The problem was with the theme: a man who is unable to accept a flat-chested woman for his wife. The film seemed silly and sleazy to the bhadralok and Mrinal Sen refused
to attend its screening. However, at the Osian's Cinefan, the festival of Asian cinema held recently in Delhi, Empty Canvas has been one of the talked about films and a contender in the Indian competition section.
One may have several grouses against Empty Canvas, its lumbering, uneven pace, the preachy tone and artistic awkwardness, but it does not get lewd or suggestive, it doesn't treat the obsession with breasts as a bad joke. "The idea was not to depict explicit sex. It's about male sexual fantasies and how women are bound to live up to them," says Ganguly. The erotic undertone of the film becomes a mirror that reflects the orthodoxy and hypocrisies of our society.
Empty Canvas is not an exception. A clutch of films at the Osian Cinefan have shown up varied images of sexuality, some critiquing it, others celebrating it. Aruna Vasudev, the festival's founder-director, calls them "bold unusual films". Latika Padgaonkar, part of the programming team, is taken in by the "audacity of the themes" of some of the Indian films. Clearly, edgy sexuality, traditionally associated with independent cinema of the West, is finding a definitive expression in Asian and Arab cinema as well.
Sexuality in each of these films is defined differently, according to the political, social, cultural and religious contexts of the nations that these films hail from. So Iranian actress-director Niki Karimi's One Night talks about transgression and infidelity but very, very obliquely. One night, young Negar is asked to sleep at a friend's place as her mother prepares to "entertain" a male guest. Negar cruises the streets of Teheran and meets three men who talk about their individual relationships with women. Slowly but surely the issues of philandering and deception, come to fore. As Karimi puts it: "The lies, the violence, the sex seethe under the surface and people look for a foothold in all of this." Sexuality then becomes a tool here to articulate the gender problems. "When the man is the focus of a film, no larger social questions are posed but with the woman as the central character, larger questions of community and politics also get explored," says Padgaonkar.

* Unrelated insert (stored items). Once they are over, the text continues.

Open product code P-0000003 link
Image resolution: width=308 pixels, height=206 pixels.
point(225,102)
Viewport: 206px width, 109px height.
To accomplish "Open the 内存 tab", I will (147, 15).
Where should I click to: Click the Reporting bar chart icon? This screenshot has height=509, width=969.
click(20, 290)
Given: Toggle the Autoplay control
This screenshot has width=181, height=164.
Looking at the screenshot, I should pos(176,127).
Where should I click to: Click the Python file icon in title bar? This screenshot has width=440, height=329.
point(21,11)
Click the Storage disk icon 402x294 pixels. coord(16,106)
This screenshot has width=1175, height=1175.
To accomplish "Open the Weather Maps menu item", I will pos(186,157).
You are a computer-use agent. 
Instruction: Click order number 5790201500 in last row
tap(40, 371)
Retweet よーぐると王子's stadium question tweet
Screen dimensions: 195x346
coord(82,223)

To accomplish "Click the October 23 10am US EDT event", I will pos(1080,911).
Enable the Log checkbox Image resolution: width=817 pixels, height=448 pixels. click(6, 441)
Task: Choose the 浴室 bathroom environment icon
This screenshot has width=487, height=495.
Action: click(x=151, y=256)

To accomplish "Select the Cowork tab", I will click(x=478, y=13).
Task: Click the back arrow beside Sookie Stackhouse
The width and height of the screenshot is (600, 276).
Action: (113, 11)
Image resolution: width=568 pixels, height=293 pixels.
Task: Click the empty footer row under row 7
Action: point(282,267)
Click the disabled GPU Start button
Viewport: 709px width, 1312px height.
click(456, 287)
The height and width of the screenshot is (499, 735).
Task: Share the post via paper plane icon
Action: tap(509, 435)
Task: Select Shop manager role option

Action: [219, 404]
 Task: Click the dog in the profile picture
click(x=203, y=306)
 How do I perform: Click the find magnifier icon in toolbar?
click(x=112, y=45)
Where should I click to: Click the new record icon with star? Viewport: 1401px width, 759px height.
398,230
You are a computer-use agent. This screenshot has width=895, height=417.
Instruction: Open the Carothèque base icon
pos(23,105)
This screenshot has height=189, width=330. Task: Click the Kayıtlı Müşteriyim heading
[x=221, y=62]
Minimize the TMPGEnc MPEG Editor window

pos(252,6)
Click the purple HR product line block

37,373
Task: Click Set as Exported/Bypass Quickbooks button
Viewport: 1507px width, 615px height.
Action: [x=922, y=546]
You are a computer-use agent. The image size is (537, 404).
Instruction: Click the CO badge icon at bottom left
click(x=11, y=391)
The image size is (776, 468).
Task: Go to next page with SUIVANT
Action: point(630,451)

In some films, the attempt has been to use sexuality to break widely accepted cultural stereotypes. Borrowed Bride from Turkey shows the liberal side of Islam—the little known practice of borrowed brides which was prevalent in Turkey till the mid-30s, wherein women "instructors" used to "prepare" young boys for marriage. "What interested me was that sex education was practised freely through a respected institution at a time when strict Islamic codes were in force," says director Atif Yilmaz in a note.
So sex or sexuality is not an end in itself. Most filmmakers attempt to align sexuality with politics and social issues of the day as in the Algerian film, Viva Algeria. It focuses on three women, a former belly-dancer mother, her liberated street-walker daughter and a prostitute neighbour. Sexuality here facilitates a political debate and a critique of the increasing fundamentalism that's creeping into the social fabric. As director Nadir Mokn che comments: "There will always be people who will pretend that prostitutes, transvestites, vagabonds, alcoholics only exist in the West. Others will pretend that Algiers is a mosque open to the skies, that in the city's parks people do not make love, that they train themselves for jehad." Obviously he wants to show more.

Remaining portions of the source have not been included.